In 1955 the head of the Mercer Island School Board was called to testify before HUAC, the House Un-American Activites Committee, where he admitted to being a member of the Communist Party. Not surprisingly there were teachers and Mercer Island High School, Val Foubert and Jim Wichterman, who routinely encouraged the children to question traditions, norms, values, and even parental authority. One of them had quite a modern reading list for the students, books like “Atlas Shrugged” and ”1984.” Foubert’s class included a potent dose of controversial writings, including Margaret Mead's writings on homosexuality. Wichterman assigned his students to read the “Communist Manifesto,” which set off a firestorm in the quiet little conservative village. While it is fairly common for such books to be read in high schools in the United Sates now, at the time Ann Dunham was attending Mercer Island High it was unheard of and unthinkable. With the Cold War ramping up and anti-Communist paranoia in full swing the very fact that a teacher in a public school system would dare to tell students to challenge traditional norms, let alone assign them to read the Communist Manifesto is nothing short of remarkable.[8]

Although such assignments did result in the expected uproar of parents wondering what these teachers were doing pushing Marxist writing and Communism on their children in public, Madelyn and Stanley Dunham were not among them. Though certainly not members of the Communist Party, the Dunhams’ were undeniably sympathetic to some more “liberal” or “progressive” causes, as is evidenced by their membership and attendance at the East Shore Unitarian Church in Bellevue and their rejection of their Christian upbringing as Methodists and Baptists. At the time that church was referred to by locals as “the little red church on the hill.”[9]

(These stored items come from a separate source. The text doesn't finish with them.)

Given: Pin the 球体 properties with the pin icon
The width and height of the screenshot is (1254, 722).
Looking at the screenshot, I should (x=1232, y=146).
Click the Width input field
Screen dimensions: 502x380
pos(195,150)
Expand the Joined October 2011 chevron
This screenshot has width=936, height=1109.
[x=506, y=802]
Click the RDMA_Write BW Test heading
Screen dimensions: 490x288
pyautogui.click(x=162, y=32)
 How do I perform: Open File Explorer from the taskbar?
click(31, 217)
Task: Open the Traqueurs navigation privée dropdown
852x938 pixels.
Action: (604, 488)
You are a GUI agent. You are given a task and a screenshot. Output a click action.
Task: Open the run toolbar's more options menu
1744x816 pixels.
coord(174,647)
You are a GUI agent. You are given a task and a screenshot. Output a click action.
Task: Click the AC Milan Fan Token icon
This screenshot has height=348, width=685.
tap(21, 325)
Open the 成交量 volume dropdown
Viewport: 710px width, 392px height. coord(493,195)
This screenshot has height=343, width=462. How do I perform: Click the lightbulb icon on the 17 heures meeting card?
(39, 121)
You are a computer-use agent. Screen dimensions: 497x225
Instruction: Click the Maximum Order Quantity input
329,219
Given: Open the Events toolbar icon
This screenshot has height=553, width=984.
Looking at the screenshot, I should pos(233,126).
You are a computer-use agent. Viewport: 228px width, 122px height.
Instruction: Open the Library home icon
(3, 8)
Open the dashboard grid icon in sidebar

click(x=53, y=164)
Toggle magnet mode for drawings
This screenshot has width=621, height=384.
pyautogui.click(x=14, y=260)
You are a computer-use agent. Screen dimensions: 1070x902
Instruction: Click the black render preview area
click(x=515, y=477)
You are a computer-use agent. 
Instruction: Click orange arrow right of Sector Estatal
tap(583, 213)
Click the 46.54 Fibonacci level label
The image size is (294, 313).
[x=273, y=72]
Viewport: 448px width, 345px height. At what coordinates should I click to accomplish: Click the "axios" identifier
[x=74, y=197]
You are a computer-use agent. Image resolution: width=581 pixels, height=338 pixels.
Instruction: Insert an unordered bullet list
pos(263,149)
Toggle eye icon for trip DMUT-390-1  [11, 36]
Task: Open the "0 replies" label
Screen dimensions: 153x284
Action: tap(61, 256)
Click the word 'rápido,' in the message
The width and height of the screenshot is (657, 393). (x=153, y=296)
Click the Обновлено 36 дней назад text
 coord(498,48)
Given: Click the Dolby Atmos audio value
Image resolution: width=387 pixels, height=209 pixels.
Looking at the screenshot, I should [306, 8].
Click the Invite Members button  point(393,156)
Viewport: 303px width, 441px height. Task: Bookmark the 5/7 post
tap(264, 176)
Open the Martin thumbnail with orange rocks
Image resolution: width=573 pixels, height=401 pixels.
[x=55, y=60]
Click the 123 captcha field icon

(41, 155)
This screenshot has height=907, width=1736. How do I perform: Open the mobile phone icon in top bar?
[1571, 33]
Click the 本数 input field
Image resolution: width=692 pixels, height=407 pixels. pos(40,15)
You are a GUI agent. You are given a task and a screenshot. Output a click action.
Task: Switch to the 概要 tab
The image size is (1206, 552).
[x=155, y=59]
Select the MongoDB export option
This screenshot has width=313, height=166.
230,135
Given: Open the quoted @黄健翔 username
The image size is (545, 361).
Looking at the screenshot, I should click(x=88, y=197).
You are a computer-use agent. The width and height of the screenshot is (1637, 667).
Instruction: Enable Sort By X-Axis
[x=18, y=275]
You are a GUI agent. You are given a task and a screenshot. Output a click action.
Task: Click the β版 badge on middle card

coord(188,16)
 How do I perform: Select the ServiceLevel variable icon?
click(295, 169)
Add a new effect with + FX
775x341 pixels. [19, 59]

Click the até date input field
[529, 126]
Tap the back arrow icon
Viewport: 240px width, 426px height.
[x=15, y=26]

During her years at Mercer Island High School, Ann was known by her friends, colleagues and teachers to be an “intellectual rebel” and a skeptic, “questioning things that their folks thought shouldn’t be questioned — religion, politics, parental authority.”[10] Ann was anything but ordinary and sought comfort with the more intellectual clique, discussing the current events and various other subjects, questioning norms and pushing limits. 

Ann Dunham thrived in her high school courses taught by Val Foubert and Jim Wichterman. “’As much as a high-school student can, she'd question anything: What's so good about democracy? What's so good about capitalism? What's wrong with communism? What's good about communism?’ Wichterman said. ‘She had what I call an inquiring mind.’”[11] After graduation in 1960, Ann’s father Stanley moved the family to Hawaii, where she enrolled as an anthropology major at the University of Hawaii at Manoa. 



[1] Scott, Janny (2008-03-14). "A Free-Spirited Wanderer Who Set Obama’s Path", New York Times.

[2] Ibid.

[3] Hank De Zutter (1995-12-08). "What Makes Obama Run?", Chicago Reader.

[4] Ariel Sabar. "Barack Obama: Putting faith out front". July 16, 2007 edition. The Christian Science Monitor.

[5] Tim Jones (2007-03-27). "Obama's mom: Not just a girl from Kansas: Strong personalities shaped a future senator", Chicago Tribune.

[6] http://en.wikipedia.org/wiki/Ann_Dunham

[7] Tim Jones (2007-03-27). "Obama's mom: Not just a girl from Kansas: Strong personalities shaped a future senator", Chicago Tribune.

[8] Ibid.

[9] Ibid.

[10] Ibid.

[11] Jonathan Martin Tuesday, April 8, 2008 “Obama's mother known here as ‘uncommon’” Seattle Times.